Data entries:
....................

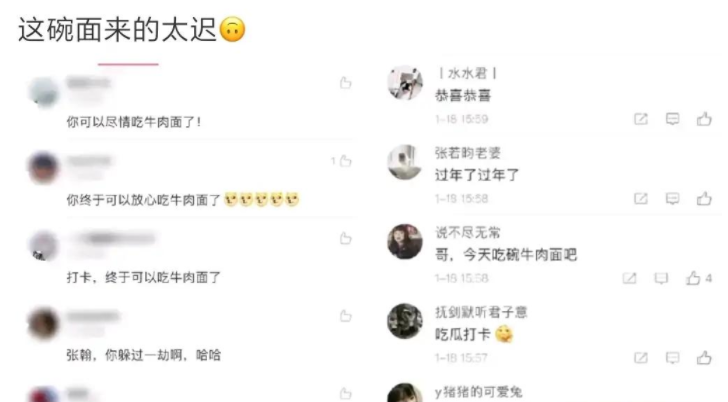The image size is (728, 402).
Task: Reply to 说不尽无常's beef noodle comment
Action: click(661, 278)
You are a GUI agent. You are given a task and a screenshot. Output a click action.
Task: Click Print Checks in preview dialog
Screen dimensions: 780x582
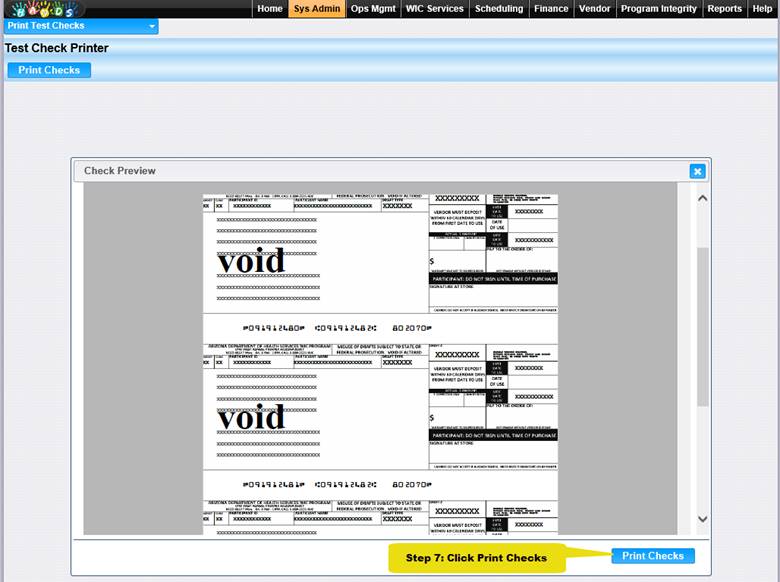pos(652,556)
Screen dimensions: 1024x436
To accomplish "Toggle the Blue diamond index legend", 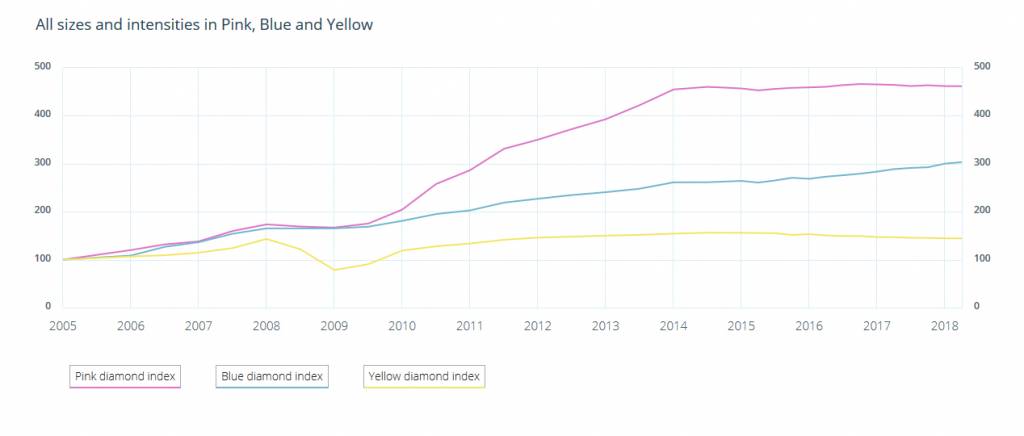I will [x=272, y=377].
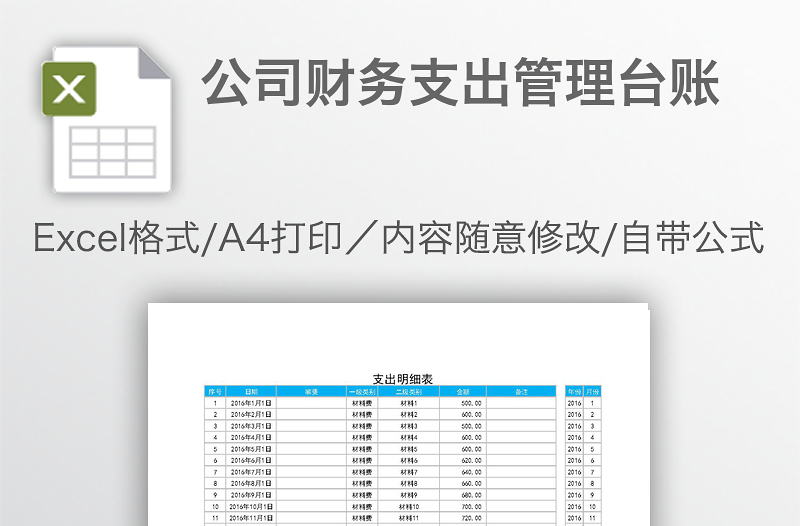Select the 月份 column header

click(x=593, y=391)
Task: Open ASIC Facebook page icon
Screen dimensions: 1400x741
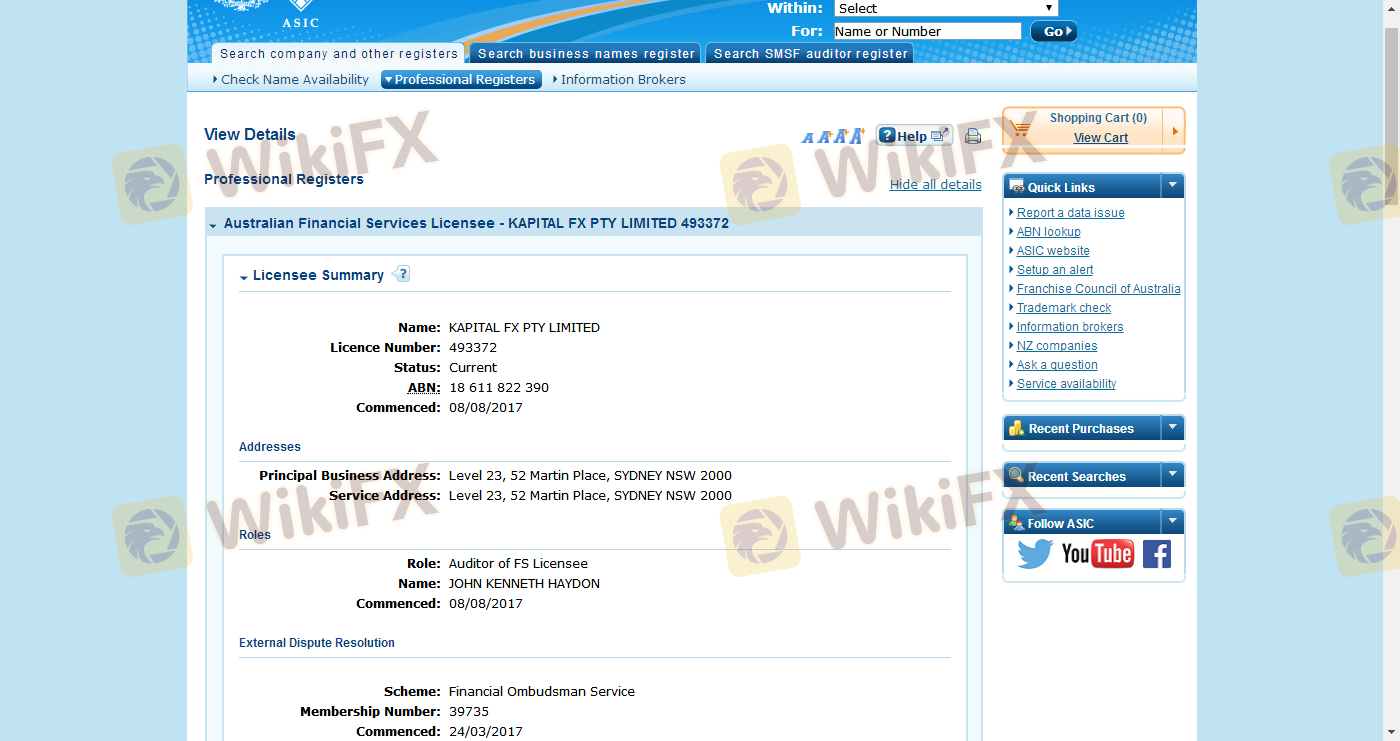Action: pyautogui.click(x=1156, y=554)
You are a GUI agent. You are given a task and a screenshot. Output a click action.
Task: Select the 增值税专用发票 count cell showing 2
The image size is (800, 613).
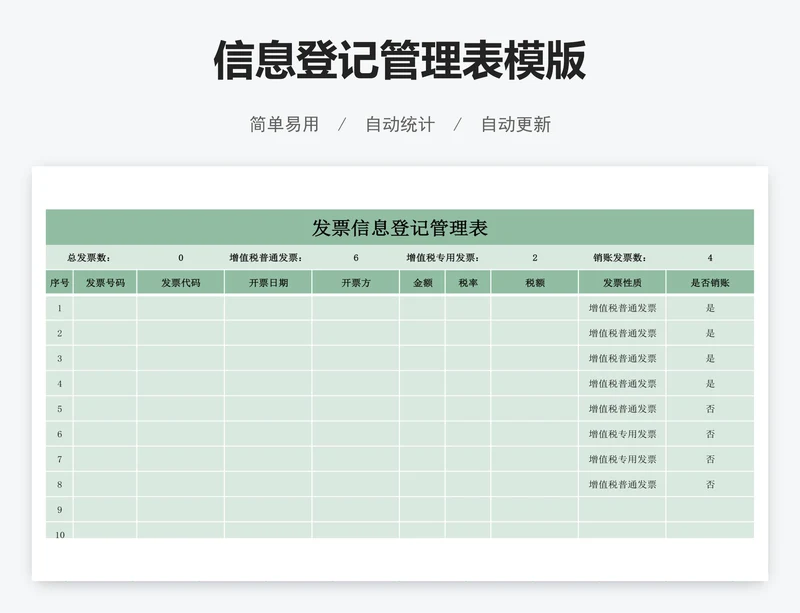[534, 258]
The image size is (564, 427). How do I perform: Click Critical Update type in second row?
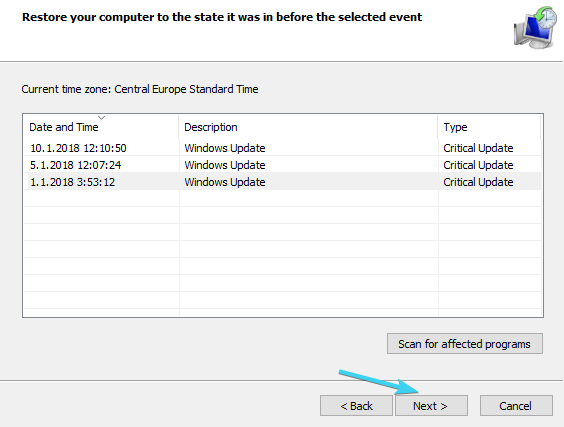click(x=478, y=165)
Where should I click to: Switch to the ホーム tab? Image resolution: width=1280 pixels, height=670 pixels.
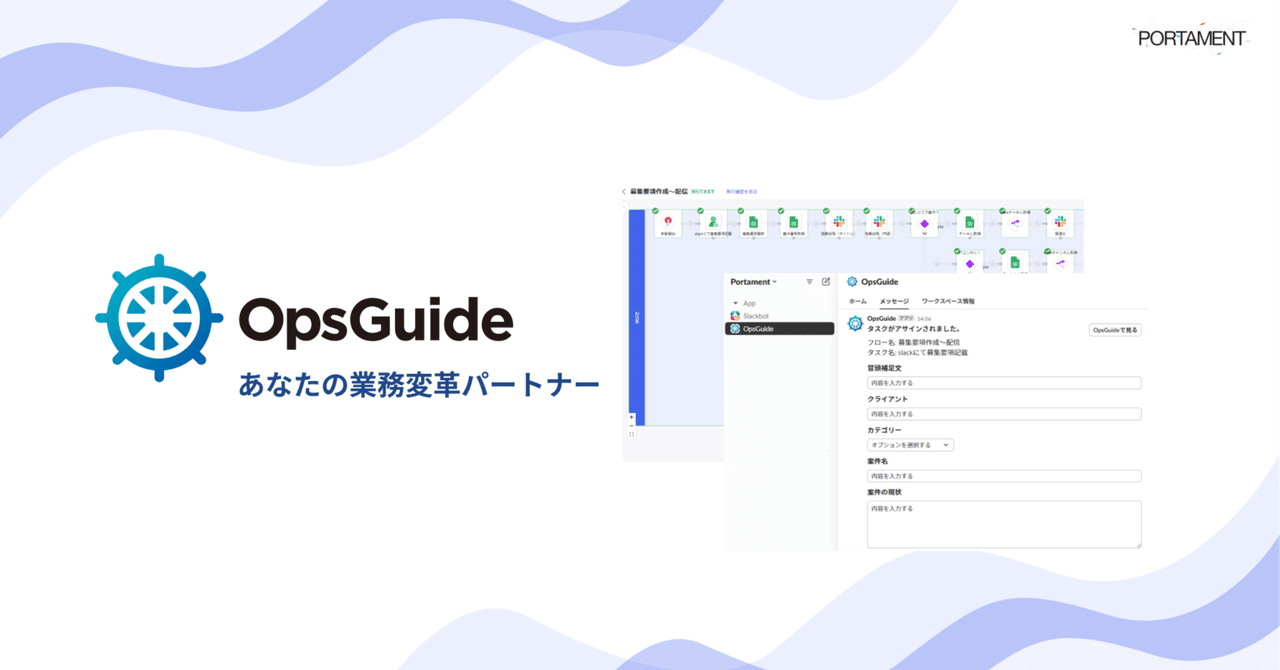857,301
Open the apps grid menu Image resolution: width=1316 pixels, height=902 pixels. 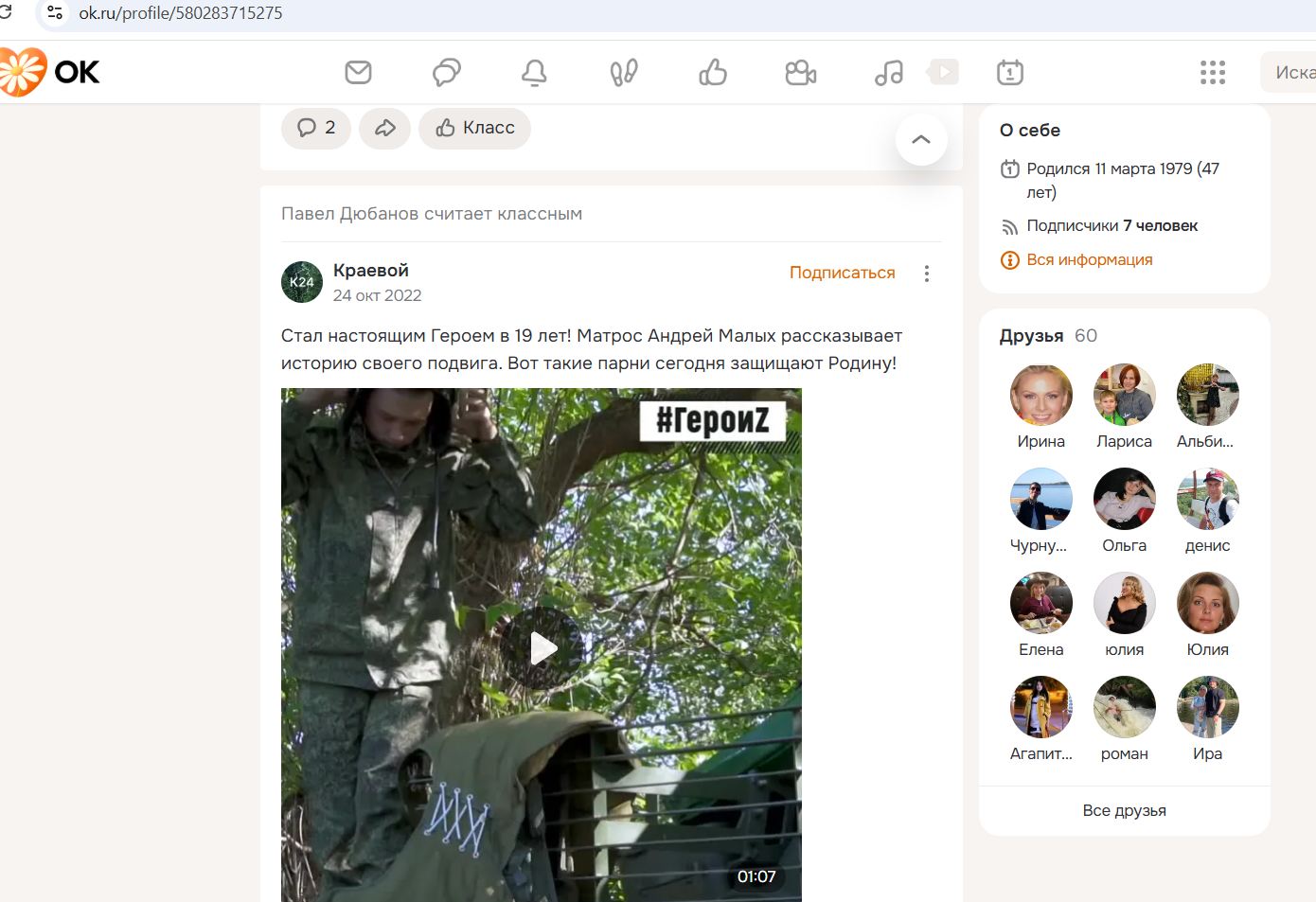coord(1213,72)
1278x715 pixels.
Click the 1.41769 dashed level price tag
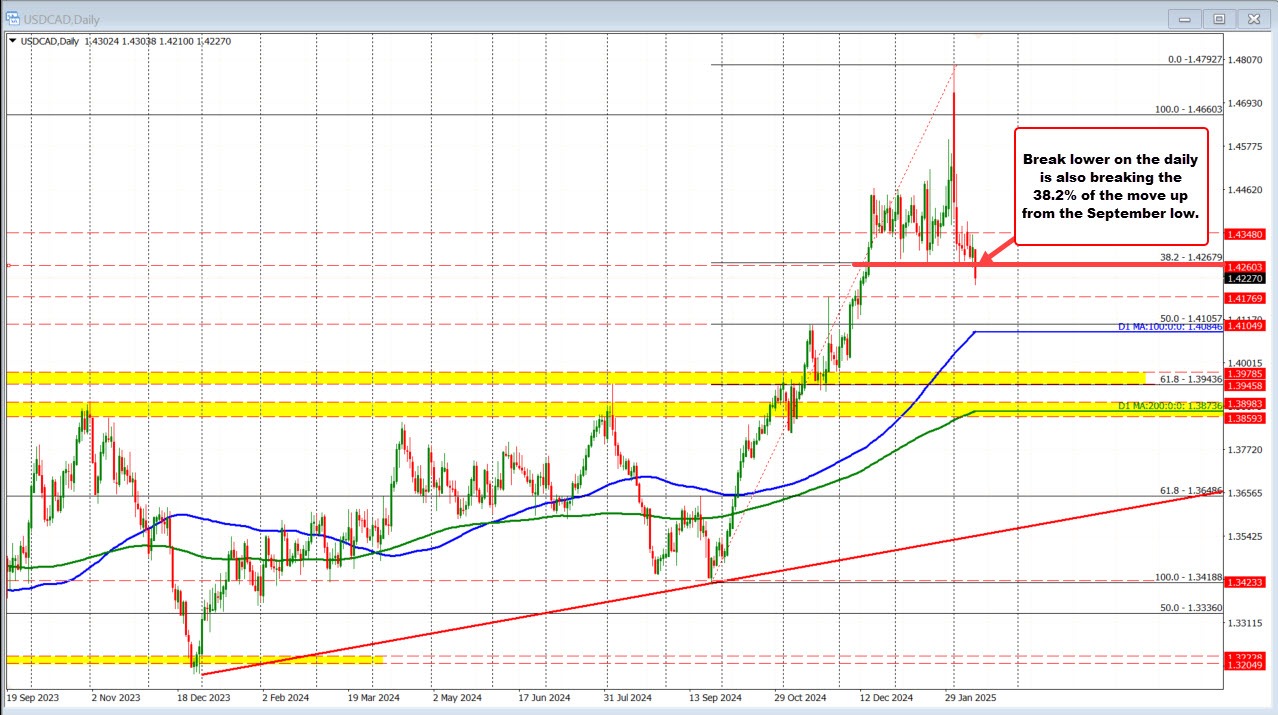pos(1244,300)
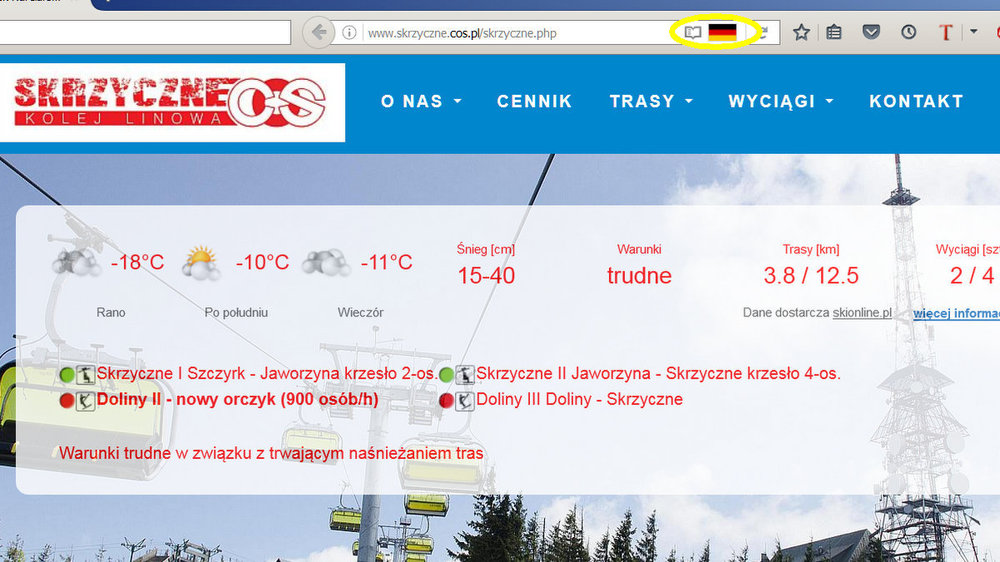Save page to Pocket icon
Viewport: 1000px width, 562px height.
point(871,32)
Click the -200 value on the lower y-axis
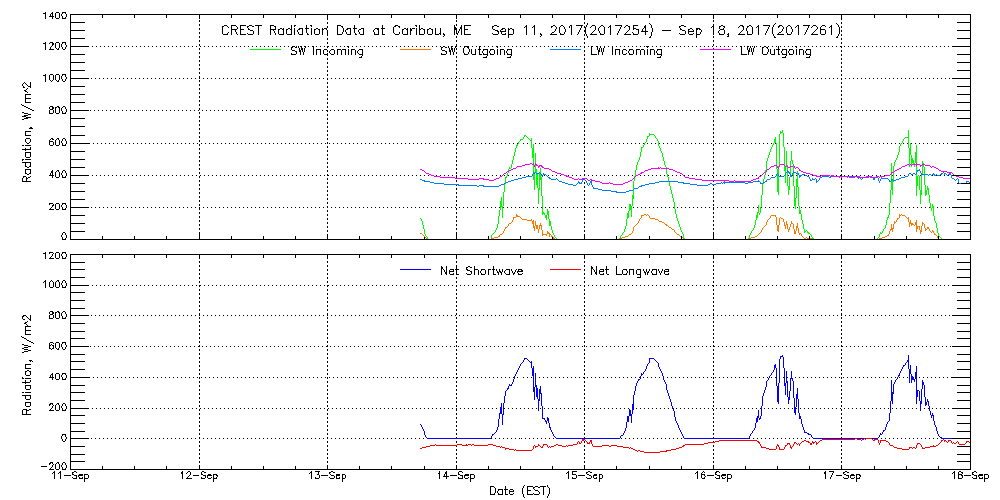 53,466
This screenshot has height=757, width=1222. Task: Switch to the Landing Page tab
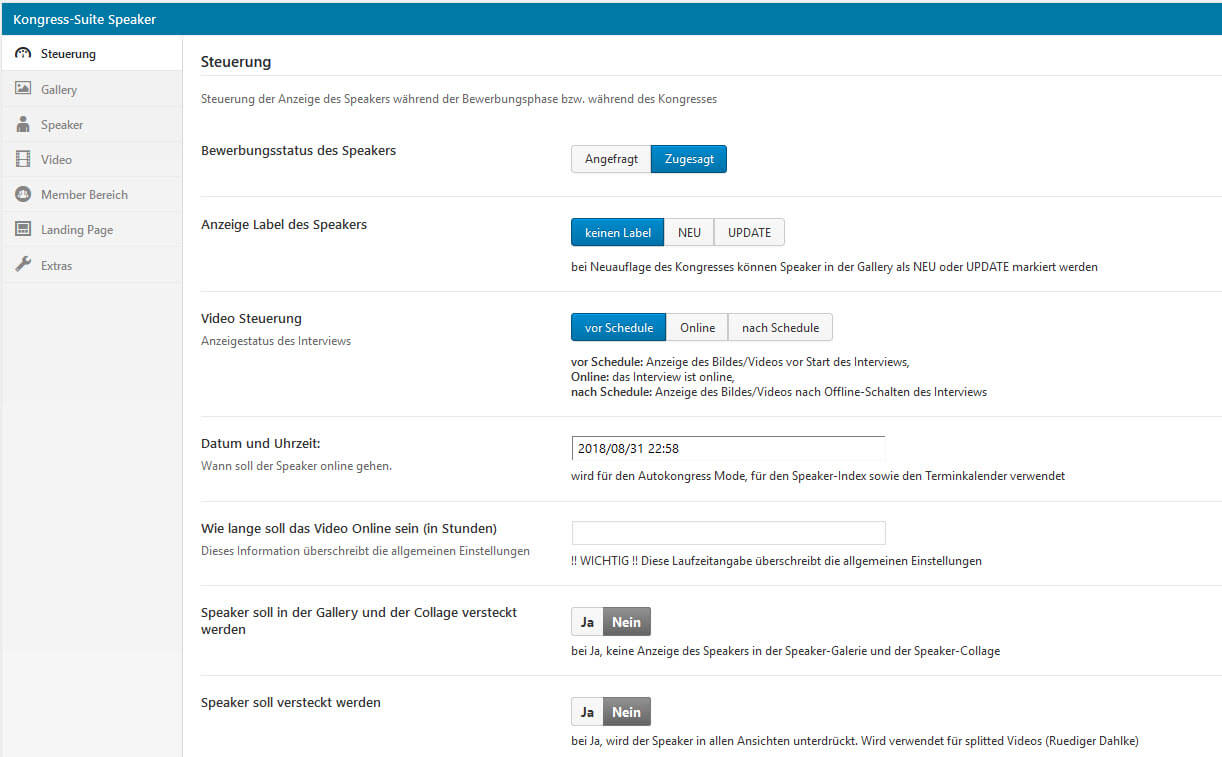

....................

**Activity**. All lines from the one with "Click the -200 value on the lower y-axis" through the end of the records above must be reproduced exactly, both ends included, and the pictures must be left out.

**Task answer**.
Click the -200 value on the lower y-axis
 53,466
This screenshot has height=757, width=1222. Task: Switch to the Landing Page tab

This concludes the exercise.